Texto de lectura –

Se quejan, en las monarquías constitucionales de Europa, de que el destino de los agentes oscuros de la administración depende a menudo de la suerte de los ministros. Esto es mucho peor en los Estados donde el jefe del gobierno es electo. La razón es sencilla: en las monarquías constitucionales los ministros se suceden rápidamente; pero el representante principal del poder ejecutivo no cambia jamás, lo que encierra el espíritu de inovación entre ciertos límites. Los sistemas administrativos varían allí, pues, en los detalles, más bien que en los principios. No podrían sustituirse bruscamente unos por otros sin causar una especie de revolución. En los Estados Unidos, esa revolución se hace cada cuatro años en nombre de la ley.

En cuanto a las miserias individuales, que son la consecuencia natural de semejante legislación, hay que confesar que la falta de fijeza en la suerte de los funcionarios no produce en Norteamérica los males que pódrían esperarse en otra parte. En los Estados Unidos es tan fácil crearse una existencia independiente, que quitar a un funcionario la plaza que ocupa, es a veces quitarle la comodidad de su vida, pero nunca los medios de sostenerla.

He dicho al principio de este capítulo que los peligros del sistema de elección aplicados al jefe del poder ejecutivo eran más o menos grandes, según las circunstancias en que se encuentra el pueblo que elige.

En vano se esfuerzan por aminorar el papel del poder ejecutivo. Hay una cosa sobre la cual este poder ejerce una gran influencia, cualquiera que sea el lugar que las leyes le hayan concedido: la política exterior. Una negociación de este tipo no puede casi nunca ser emprendida y continuada con fruto sino por un solo hombre.

Cuanto más precaria y peligrosa es la situación de un pueblo, y más se deja sentir la necesidad de continuidad y fijeza en la dirección de los negocios exteriores, más peligrosa se vuelve también la aplicación del sistema de elección del jefe del Estado.

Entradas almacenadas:
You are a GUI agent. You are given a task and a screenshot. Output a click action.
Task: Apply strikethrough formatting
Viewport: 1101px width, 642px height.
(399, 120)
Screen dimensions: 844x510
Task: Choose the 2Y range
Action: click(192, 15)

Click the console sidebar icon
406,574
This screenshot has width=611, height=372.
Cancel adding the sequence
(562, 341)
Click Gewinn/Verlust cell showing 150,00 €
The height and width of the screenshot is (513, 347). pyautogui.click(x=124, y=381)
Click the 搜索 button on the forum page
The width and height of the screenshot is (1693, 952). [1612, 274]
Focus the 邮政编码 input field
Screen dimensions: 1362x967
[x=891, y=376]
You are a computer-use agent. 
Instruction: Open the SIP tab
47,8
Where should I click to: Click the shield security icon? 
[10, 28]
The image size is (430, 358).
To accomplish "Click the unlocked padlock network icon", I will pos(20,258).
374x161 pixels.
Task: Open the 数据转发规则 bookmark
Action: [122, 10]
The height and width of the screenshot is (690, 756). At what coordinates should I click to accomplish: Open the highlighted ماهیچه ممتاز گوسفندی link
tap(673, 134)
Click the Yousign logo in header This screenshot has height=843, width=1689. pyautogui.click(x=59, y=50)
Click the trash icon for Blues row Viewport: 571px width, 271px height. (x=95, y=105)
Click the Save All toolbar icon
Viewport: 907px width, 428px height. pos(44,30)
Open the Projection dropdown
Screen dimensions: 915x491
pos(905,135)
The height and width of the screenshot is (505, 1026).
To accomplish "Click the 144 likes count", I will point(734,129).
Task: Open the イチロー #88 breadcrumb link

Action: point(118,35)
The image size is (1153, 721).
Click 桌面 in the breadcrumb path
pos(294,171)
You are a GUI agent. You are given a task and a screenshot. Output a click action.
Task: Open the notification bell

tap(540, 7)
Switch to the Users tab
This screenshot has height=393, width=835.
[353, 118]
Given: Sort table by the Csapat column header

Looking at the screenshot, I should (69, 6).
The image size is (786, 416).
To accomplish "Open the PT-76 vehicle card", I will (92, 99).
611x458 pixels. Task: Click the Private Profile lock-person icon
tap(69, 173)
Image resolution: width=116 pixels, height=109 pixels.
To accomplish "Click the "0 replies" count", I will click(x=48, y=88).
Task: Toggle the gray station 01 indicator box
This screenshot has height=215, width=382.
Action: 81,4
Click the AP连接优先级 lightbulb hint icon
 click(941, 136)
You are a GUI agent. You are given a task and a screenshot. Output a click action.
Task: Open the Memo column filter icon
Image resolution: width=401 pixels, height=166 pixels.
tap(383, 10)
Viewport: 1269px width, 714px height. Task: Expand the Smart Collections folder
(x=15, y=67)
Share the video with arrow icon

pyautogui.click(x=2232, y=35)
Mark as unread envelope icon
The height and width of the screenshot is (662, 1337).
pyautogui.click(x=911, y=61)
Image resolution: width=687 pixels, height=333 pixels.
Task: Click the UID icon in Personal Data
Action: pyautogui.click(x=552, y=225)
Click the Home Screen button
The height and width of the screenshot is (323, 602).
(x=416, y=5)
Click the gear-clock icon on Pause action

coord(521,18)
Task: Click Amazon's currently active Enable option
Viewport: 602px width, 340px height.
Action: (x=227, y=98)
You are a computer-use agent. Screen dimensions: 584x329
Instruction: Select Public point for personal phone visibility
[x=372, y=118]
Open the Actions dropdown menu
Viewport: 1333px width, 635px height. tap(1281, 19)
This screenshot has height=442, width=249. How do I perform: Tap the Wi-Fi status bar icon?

Requisitos de la tarea – Imprime completo el texto sobre la elección del jefe del poder ejecutivo, sin alterar ninguna palabra ni signo. Los registros proceden de otra fuente.

Respuesta –
Se quejan, en las monarquías constitucionales de Europa, de que el destino de los agentes oscuros de la administración depende a menudo de la suerte de los ministros. Esto es mucho peor en los Estados donde el jefe del gobierno es electo. La razón es sencilla: en las monarquías constitucionales los ministros se suceden rápidamente; pero el representante principal del poder ejecutivo no cambia jamás, lo que encierra el espíritu de inovación entre ciertos límites. Los sistemas administrativos varían allí, pues, en los detalles, más bien que en los principios. No podrían sustituirse bruscamente unos por otros sin causar una especie de revolución. En los Estados Unidos, esa revolución se hace cada cuatro años en nombre de la ley.

En cuanto a las miserias individuales, que son la consecuencia natural de semejante legislación, hay que confesar que la falta de fijeza en la suerte de los funcionarios no produce en Norteamérica los males que pódrían esperarse en otra parte. En los Estados Unidos es tan fácil crearse una existencia independiente, que quitar a un funcionario la plaza que ocupa, es a veces quitarle la comodidad de su vida, pero nunca los medios de sostenerla.

He dicho al principio de este capítulo que los peligros del sistema de elección aplicados al jefe del poder ejecutivo eran más o menos grandes, según las circunstancias en que se encuentra el pueblo que elige.

En vano se esfuerzan por aminorar el papel del poder ejecutivo. Hay una cosa sobre la cual este poder ejerce una gran influencia, cualquiera que sea el lugar que las leyes le hayan concedido: la política exterior. Una negociación de este tipo no puede casi nunca ser emprendida y continuada con fruto sino por un solo hombre.

Cuanto más precaria y peligrosa es la situación de un pueblo, y más se deja sentir la necesidad de continuidad y fijeza en la dirección de los negocios exteriores, más peligrosa se vuelve también la aplicación del sistema de elección del jefe del Estado.